I prepared myself just as I did in Turkey until my command of the language improved, by listing all the necessary vocabulary in my best hand-writing. That way I knew I’d be able to explain what I wanted even if no one could understand my pronunciation. I wanted the whole package, a lavar (wash), corte (cut) and brushing (blow dry) as well as have my sobrancelha (eyebrows) tidied and my lãbio superior, that’s upper lip to you, done.
I headed for Anjos, not far from the city centre, where I’d noticed a salon advertising threading. I always had my eyebrows threaded in Turkey and I really liked the result, if not the pain. I found the place easily enough but they were busy until late afternoon. I continued down the long street, stopping in every salon I saw, but I got all the way back into downtown Lisbon without finding one not booked up until late in the day. Wistfully rubbing my upper lip I decided to head home and leave it for another time.
Alighting at my usual bus stop in Graça, I saw a small salon I’d never noticed before. Inside a dimly lit room last decorated in the early 1980s Dallas/Dynasty style, two hairdressers were working on clients watched by two women waiting their turn. Luckily for me the beautician, a tiny older woman wearing a wrap-around apron like a 1950s housewife, was free. She only came up to my shoulder so had no trouble passing through the low medieval doorway into another below ground level cavern, but I had to duck. As with many places in Lisbon there was no central heating and it was too cold to take off my coat
Despite the shabbiness of the place she did a good job, so I decided to ask the hairdresser the cost of a wash, cut and blow dry. She tapped out the figures on a calculator after carefully consulting a list I couldn’t quite read. The figure on the calculator was staggeringly high and I did a double take. I asked the price again, carefully enunciating my words, but the decimal point didn’t move*.
Shocked by the quote but nonetheless buoyed by my success in being able to communicate, I decided to walk the length of the main street one last time in search of another hairdresser. My luck was in and I opened the door into a warm sunny space, stylishly decorated in silver and purple. My assigned hairdresser Christina consulted with another woman who spoke some English and I was quickly seated and we began to ‘discuss’ what I wanted.

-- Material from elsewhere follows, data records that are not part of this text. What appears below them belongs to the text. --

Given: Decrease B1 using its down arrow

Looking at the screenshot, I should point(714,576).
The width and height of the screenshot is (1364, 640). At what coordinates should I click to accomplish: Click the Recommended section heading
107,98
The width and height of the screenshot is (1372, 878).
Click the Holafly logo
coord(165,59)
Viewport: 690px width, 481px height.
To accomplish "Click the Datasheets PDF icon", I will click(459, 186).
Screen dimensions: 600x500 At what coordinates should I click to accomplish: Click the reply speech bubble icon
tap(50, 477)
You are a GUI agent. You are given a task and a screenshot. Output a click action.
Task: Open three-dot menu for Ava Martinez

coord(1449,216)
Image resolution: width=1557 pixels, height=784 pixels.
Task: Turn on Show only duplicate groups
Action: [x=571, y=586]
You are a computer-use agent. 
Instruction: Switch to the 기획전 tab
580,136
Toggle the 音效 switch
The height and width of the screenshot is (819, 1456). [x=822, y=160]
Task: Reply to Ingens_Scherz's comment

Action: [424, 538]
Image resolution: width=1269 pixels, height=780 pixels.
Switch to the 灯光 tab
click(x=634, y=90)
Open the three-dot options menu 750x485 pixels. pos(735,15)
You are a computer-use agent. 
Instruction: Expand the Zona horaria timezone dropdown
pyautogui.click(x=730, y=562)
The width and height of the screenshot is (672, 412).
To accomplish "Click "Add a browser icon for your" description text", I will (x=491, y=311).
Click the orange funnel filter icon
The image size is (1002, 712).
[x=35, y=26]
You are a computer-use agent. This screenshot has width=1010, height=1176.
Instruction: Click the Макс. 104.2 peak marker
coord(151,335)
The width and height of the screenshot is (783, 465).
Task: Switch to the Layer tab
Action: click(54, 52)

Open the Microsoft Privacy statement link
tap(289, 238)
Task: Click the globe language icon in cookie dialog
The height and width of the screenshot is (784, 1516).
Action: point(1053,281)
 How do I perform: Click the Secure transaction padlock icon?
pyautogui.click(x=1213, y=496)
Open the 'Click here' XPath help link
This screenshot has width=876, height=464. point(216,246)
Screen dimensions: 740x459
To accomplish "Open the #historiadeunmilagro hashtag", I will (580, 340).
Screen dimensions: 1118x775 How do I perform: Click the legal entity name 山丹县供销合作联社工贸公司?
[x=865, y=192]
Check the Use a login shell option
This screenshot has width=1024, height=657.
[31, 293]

My line drawing of a bob cut went over well, but explaining my views on thinning scissors was a bit harder. Spying a pair on the counter I pointed to them and firmly say não (no), while miming how they make my hair look like an electrocuted daffodil. Christina got it straight away, and dramatically tossed a towel over the offending item. She led me to a basin where I was pleased to find I was comfortable for once. I could easily lean back with my legs stretched out in front of me. Back home the ceramic lip of the basin always cuts into my neck and my feet dangle in the air. Being only 5 foot 2 inches I’m considered quite short in Australia but in Portugal I was just right.
I think a sign of a good hairdresser isn’t the skill with which they massage in the shampoo, but how relaxed they make you feel. Within seconds I was nearly asleep, my eyes open but brain in neutral. By the time Christina shepherded me back to the chair I was happy to let her get on with it while I watched what was happening around me. Behind me a woman sat at a manicure table, laughing and swapping news and secrets with the manicurist, like old friends. A little later on two more women entered the salon, one young and one old. Both were treated with great respect, greeted by name and as with me, helped off with their jackets and then shown to different corners of the room. There was more than enough to keep me entertained until the cape was whipped away and I gazed at my rejuvenated self in the mirror. I felt like a million dollars. My hair looked brilliant and when I told my Portuguese friend Fatima how little I paid, she was amazed.
After lots of bad hair days I know that being able to speak English doesn’t guarantee a hairdresser will give you a good cut. I’ve had some of my best haircuts done in countries where I don’t know the language well, if at all. Good communication skills are what matter, both yours and theirs.
*About a week later I realised she’d probably omitted the decimal point. At least I hope so!